Once you load an image in Google Photos you can tap the the “Magic Editor” button to start the process and then using simple gestures like Tap, Pinch to Zoom etc. you can edit your image. 

There’s a lot to unpack in the continuing conversation of AI generated editing of images. While editing of photos in apps such as Photoshop to achieve similar results has been common, the option to change swathes of your captured memories is now at your fingertips. It’s a powerful tool, and works surprisingly well. 

Audio Magic Erase 

The video capture on Pixel phones has always needed improvement, and Google began addressing this with the Pixel 8 last year, introducing a new feature called Audio Magic Eraser. 

With Audio Magic Eraser, the AI can split the audio on a recorded video and select, and then mute, different layers of noise including Wind or Crowd noise and even Music. 

Should you buy it?

As a standalone phone, the Pixel 8a is great. It offers a bright display, snappy, responsive software platform that’s been optimised to run super smoothly, an excellent camera system and of course a heap of AI options to help you day-to-day.
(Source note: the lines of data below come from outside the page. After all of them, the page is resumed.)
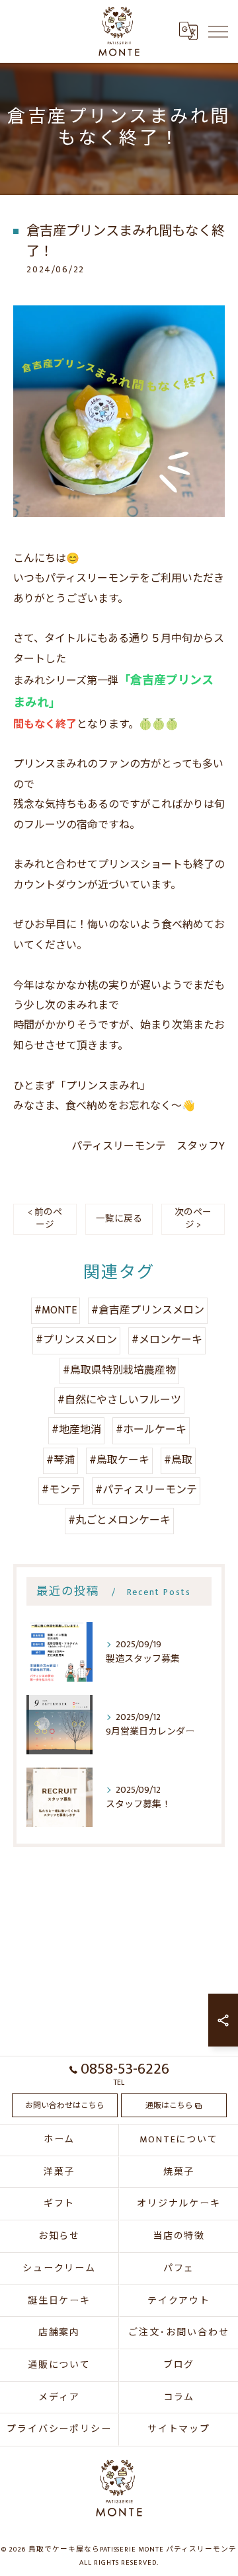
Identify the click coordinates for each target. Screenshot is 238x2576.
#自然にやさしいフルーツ (119, 1400)
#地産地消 (76, 1430)
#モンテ (61, 1490)
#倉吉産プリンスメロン (147, 1310)
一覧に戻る (119, 1219)
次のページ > (193, 1218)
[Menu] (217, 31)
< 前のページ (45, 1218)
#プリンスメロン (76, 1340)
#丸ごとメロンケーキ (119, 1521)
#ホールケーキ (151, 1430)
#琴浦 (60, 1460)
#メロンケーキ (167, 1340)
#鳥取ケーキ (119, 1460)
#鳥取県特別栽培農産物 (119, 1371)
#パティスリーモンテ (146, 1490)
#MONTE (55, 1310)
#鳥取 (178, 1460)
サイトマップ (179, 2429)
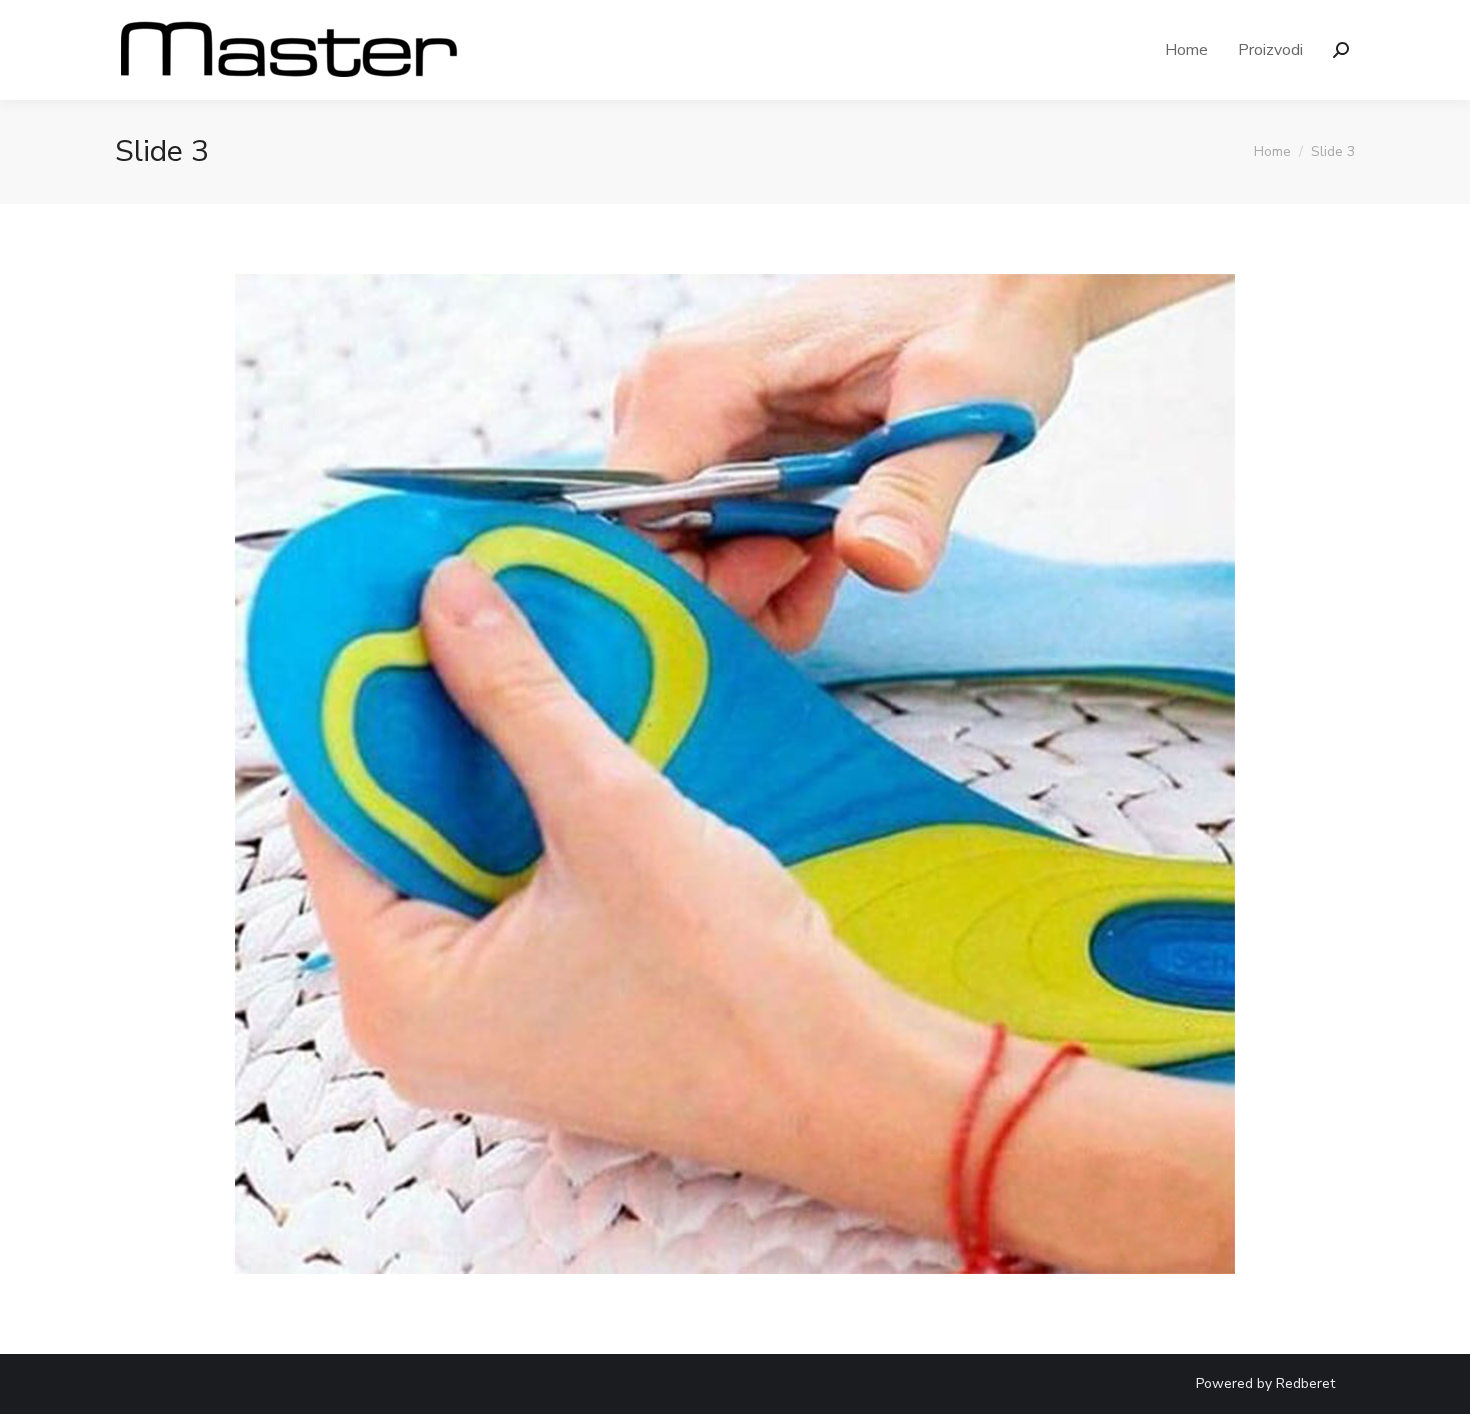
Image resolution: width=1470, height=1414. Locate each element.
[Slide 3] (735, 774)
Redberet (1305, 1383)
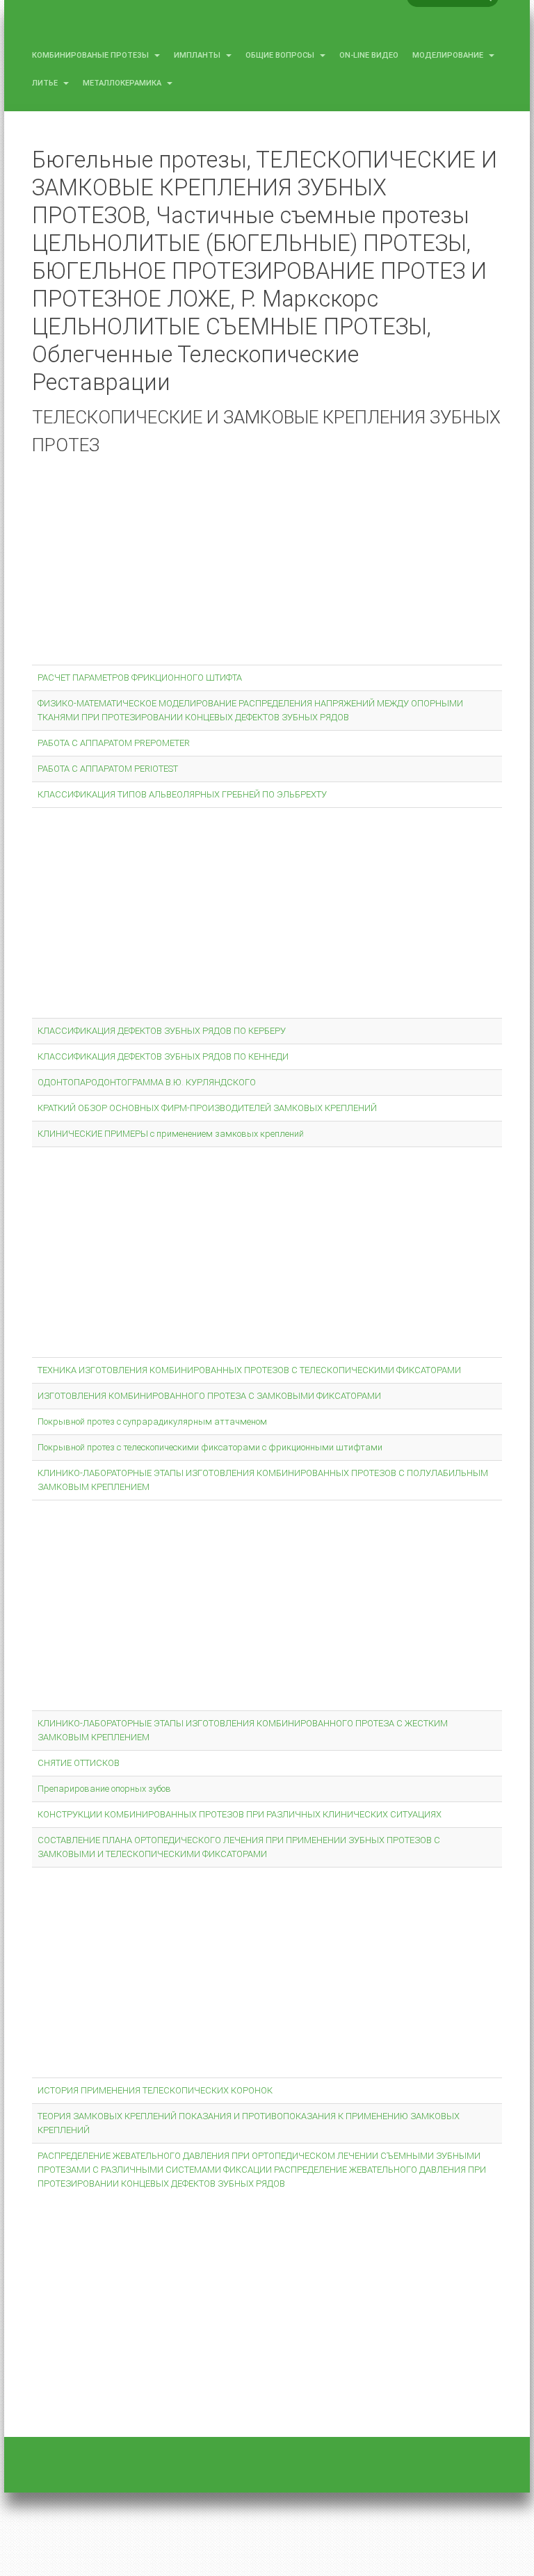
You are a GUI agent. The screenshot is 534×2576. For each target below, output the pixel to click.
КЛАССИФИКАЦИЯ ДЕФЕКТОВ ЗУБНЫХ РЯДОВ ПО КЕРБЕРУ (162, 1031)
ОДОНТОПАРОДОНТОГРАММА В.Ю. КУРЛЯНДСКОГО (147, 1082)
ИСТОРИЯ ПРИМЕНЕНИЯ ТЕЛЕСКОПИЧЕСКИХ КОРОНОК (155, 2090)
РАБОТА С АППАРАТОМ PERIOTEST (108, 768)
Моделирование (448, 55)
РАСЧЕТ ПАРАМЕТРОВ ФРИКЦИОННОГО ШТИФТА (140, 677)
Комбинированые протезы (91, 55)
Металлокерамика (123, 83)
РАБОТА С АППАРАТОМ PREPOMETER (114, 743)
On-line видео (368, 55)
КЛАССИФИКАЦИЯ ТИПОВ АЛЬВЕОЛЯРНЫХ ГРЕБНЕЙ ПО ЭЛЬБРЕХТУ (182, 794)
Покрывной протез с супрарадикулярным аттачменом (152, 1421)
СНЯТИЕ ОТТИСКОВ (79, 1763)
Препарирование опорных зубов (104, 1788)
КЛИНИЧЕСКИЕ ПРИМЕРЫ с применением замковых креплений (171, 1133)
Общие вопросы (280, 55)
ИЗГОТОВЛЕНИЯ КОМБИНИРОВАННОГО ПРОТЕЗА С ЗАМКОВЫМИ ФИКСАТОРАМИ (209, 1396)
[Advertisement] (267, 563)
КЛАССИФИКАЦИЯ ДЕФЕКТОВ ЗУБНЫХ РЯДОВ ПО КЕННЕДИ (163, 1056)
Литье (46, 83)
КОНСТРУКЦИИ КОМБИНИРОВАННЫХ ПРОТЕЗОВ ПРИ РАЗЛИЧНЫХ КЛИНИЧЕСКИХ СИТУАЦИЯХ (240, 1814)
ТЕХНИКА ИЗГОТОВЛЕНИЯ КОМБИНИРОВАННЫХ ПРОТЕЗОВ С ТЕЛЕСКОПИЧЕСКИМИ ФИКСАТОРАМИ (249, 1370)
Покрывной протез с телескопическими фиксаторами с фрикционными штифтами (210, 1447)
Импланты (198, 55)
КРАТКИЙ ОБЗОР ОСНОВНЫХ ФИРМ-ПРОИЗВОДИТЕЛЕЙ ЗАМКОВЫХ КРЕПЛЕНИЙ (207, 1108)
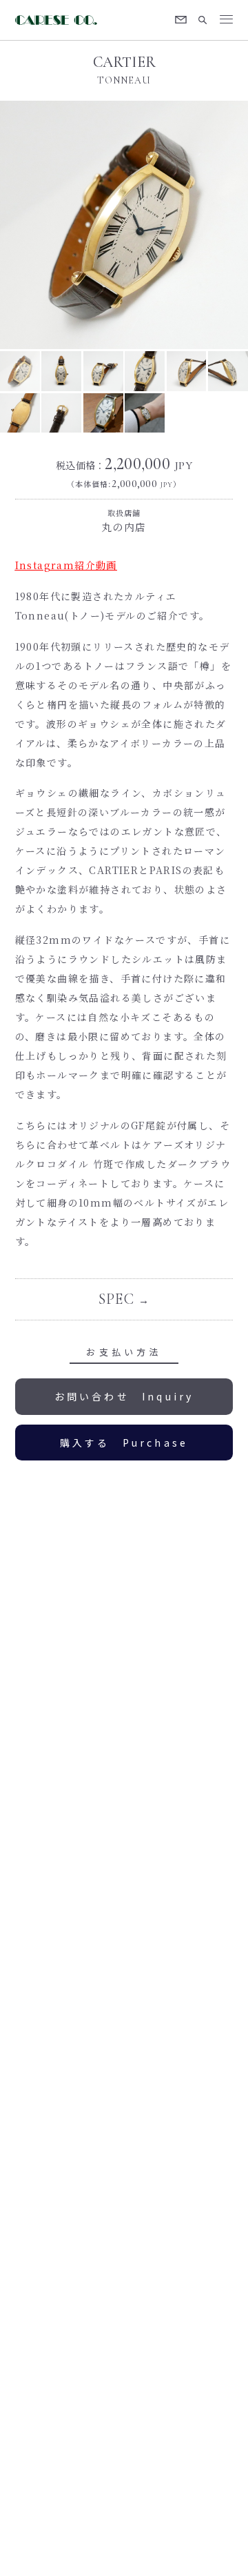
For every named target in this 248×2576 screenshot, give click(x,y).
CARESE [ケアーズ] (58, 20)
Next (186, 225)
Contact (181, 20)
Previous (62, 225)
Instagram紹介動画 (66, 565)
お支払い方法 (123, 1351)
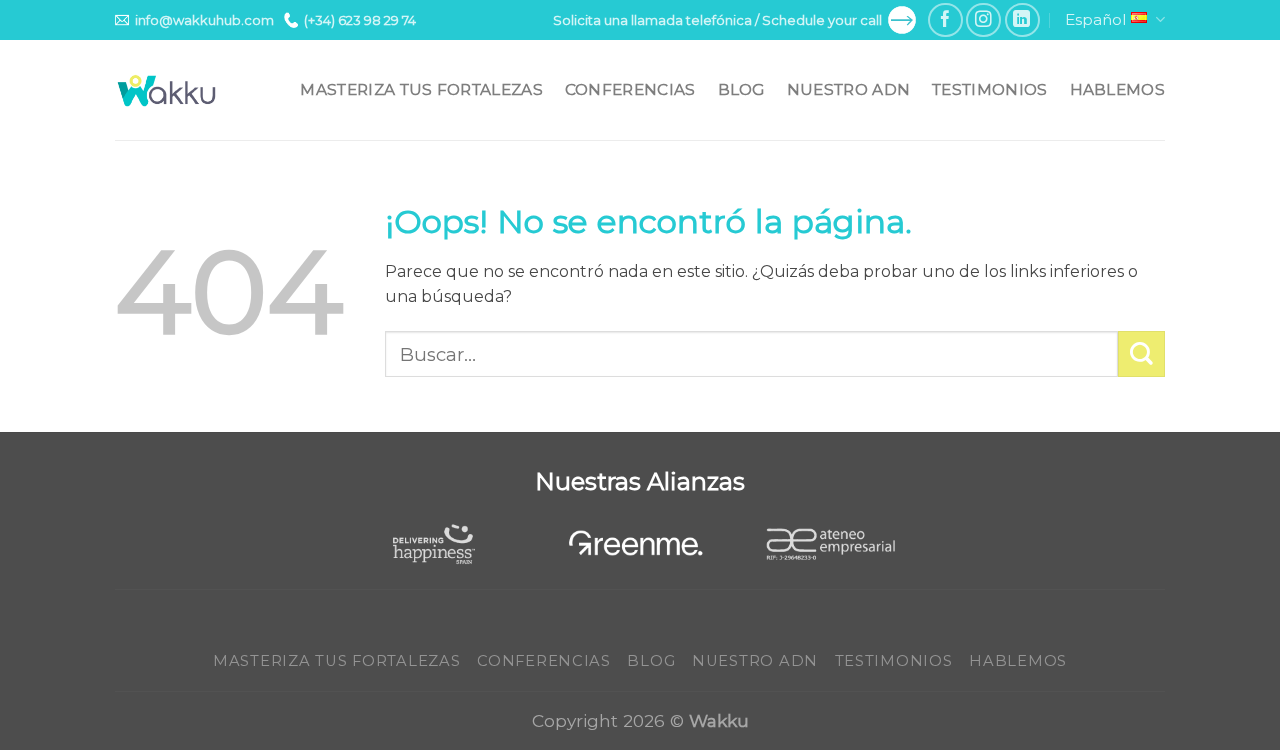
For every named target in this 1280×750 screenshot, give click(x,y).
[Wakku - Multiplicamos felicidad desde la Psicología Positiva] (167, 90)
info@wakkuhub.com (204, 20)
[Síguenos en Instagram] (983, 20)
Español (1095, 19)
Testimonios (989, 89)
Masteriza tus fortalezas (421, 89)
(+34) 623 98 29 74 (360, 20)
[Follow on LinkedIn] (1022, 20)
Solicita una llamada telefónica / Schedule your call (717, 20)
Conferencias (630, 89)
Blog (741, 89)
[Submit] (1141, 354)
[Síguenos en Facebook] (945, 20)
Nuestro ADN (848, 89)
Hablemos (1117, 89)
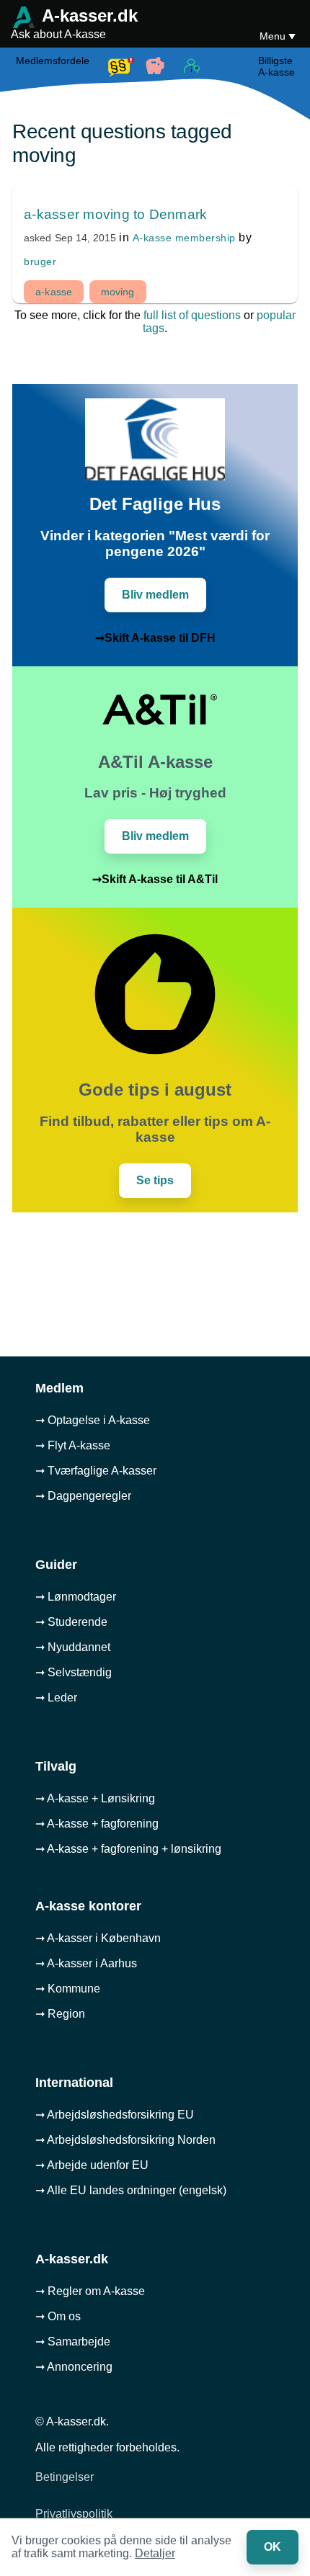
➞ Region (60, 2014)
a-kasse (53, 292)
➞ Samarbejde (72, 2341)
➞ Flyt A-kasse (72, 1445)
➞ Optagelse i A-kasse (92, 1420)
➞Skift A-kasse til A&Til (155, 879)
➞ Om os (58, 2316)
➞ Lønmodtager (75, 1597)
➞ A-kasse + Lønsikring (95, 1798)
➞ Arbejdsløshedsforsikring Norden (125, 2140)
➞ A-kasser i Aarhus (86, 1963)
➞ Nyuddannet (72, 1647)
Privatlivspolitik (73, 2514)
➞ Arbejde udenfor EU (92, 2165)
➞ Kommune (67, 1988)
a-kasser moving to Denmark (115, 214)
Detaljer (155, 2553)
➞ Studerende (71, 1622)
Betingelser (64, 2477)
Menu (274, 36)
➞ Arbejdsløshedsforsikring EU (114, 2114)
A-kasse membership (184, 237)
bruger (40, 261)
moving (118, 292)
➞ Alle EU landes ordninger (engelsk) (130, 2190)
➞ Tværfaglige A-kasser (95, 1470)
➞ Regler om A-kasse (90, 2291)
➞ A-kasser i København (98, 1938)
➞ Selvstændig (73, 1672)
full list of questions (192, 315)
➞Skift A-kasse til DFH (155, 638)
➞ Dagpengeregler (83, 1496)
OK (272, 2547)
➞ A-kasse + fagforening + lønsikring (128, 1849)
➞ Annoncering (73, 2367)
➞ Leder (56, 1697)
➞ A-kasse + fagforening (97, 1823)
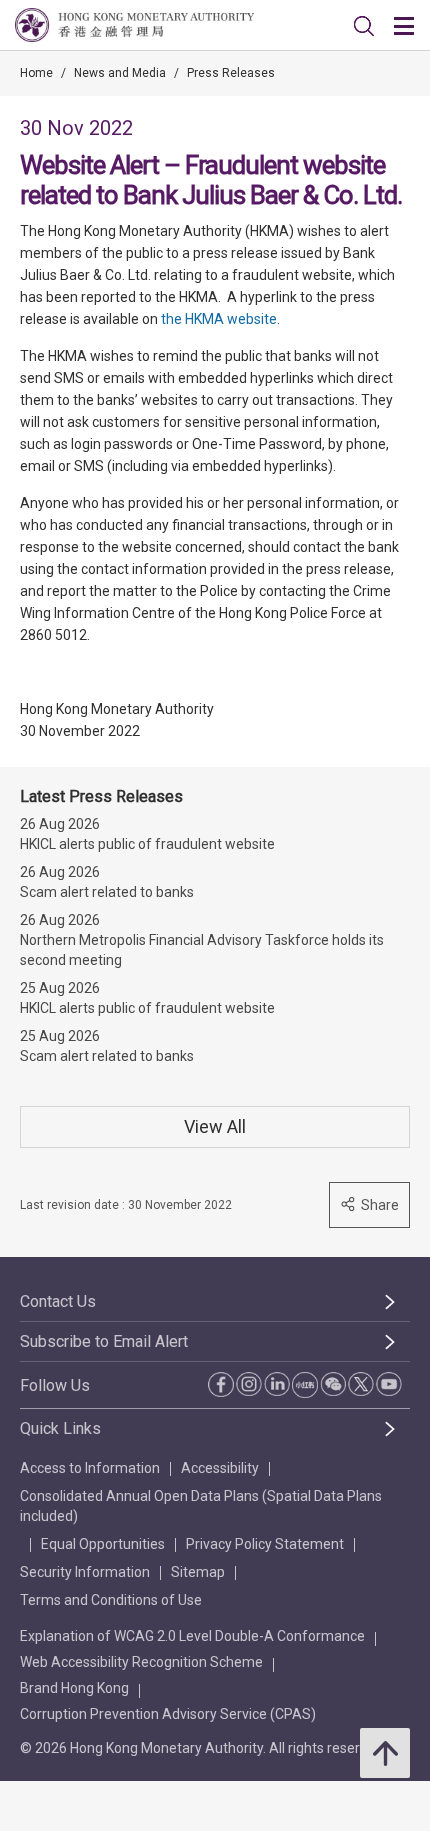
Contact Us (58, 1301)
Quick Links (60, 1428)
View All (215, 1126)
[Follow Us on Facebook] (221, 1384)
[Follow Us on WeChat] (333, 1384)
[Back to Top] (385, 1753)
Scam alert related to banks (107, 892)
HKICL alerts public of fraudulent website (147, 844)
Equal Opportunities (103, 1544)
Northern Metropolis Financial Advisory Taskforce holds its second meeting (202, 950)
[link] (364, 26)
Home (36, 73)
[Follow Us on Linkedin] (277, 1384)
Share (380, 1205)
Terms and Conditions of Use (111, 1600)
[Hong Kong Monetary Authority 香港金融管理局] (134, 25)
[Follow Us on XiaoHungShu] (305, 1385)
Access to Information (90, 1468)
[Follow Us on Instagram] (249, 1384)
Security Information (85, 1572)
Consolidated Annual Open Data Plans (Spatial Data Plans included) (201, 1506)
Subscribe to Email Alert (104, 1341)
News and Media (120, 73)
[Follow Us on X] (361, 1384)
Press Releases (231, 73)
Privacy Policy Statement (265, 1544)
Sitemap (198, 1572)
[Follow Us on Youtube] (389, 1384)
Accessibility (220, 1468)
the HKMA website (219, 319)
While it’s a great phone, the only real issue I have with the Pixel 8a comes down to the pricing. At $849 it’s $100 more expensive than last years Pixel 7a – which has the same camera system, and the only real question is if the Tensor 3 CPU in the Pixel 8a offers more in terms of power, and battery life.  We’ve also seen the Pixel 8 being sold at less than the price the Pixel 8a is being sold for, with the Pixel 8 offering more hardware. 

That said, it’s hard to go past the Pixel 8a as an option when you’re checking out new phones.  The 7-years of support including updates is a hard thing to go past, and with the new design it’s a great little phone you should get hands on. You can check out the Pixel 8a on the Google Store now.